= Stephanie Eckman =

American data scientist

Stephanie Eckman is an American data scientist and an expert on data quality and survey methodology. She works at Amazon as a principal research scientist, is also an affiliated researcher with the Social Data Science Center at the University of Maryland, and is a former chair of the Social Statistics Section of the American Statistical Association.

==Education and career==
Eckman majored in economics at Smith College, graduating magna cum laude in 1994. After a 1998 master's degree in economics from the University of Massachusetts Amherst, she worked as a data analyst at the Massachusetts Institute for Social and Economic Research in Amherst, Massachusetts, and then from 2001 to 2010 as a senior methodologist for the National Opinion Research Center.

Meanwhile, she completed a Ph.D. in statistics and survey methodology at the University of Maryland, College Park in 2010, with a term as a guest researcher visiting Andreas Diekmann at ETH Zurich. Her dissertation, Errors in housing unit listing and their effects on survey estimates, was supervised by Frauke Kreuter.

From 2010 to 2015 she worked in Germany as a tenured researcher at the Institute for Employment Research in Nuremberg and in 2013–2014 she was interim chair for statistics and social science methods in the Department of Sociology at the University of Mannheim.
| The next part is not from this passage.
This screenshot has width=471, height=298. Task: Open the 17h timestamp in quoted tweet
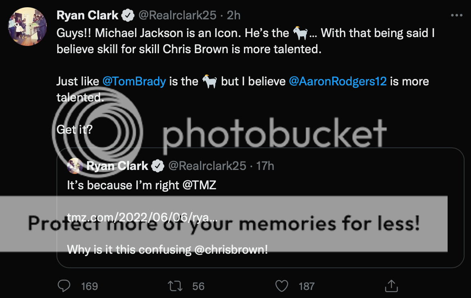coord(265,166)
She worked as a fellow at RTI International from 2016 to 2022. In 2023, she took her present position at Amazon, and joined the University of Maryland Social Data Science Center as a researcher and data scientist.

Eckman was the 2023 chair of the Social Statistics Section of the American Statistical Association.

==Recognition==
Eckman was elected as a Fellow of the American Statistical Association in 2021, "for innovative contributions to survey research methodology – including ground-breaking research on measurement error, enhanced approaches to coverage, and investigations into complementary data sources – and for extensive service to the profession.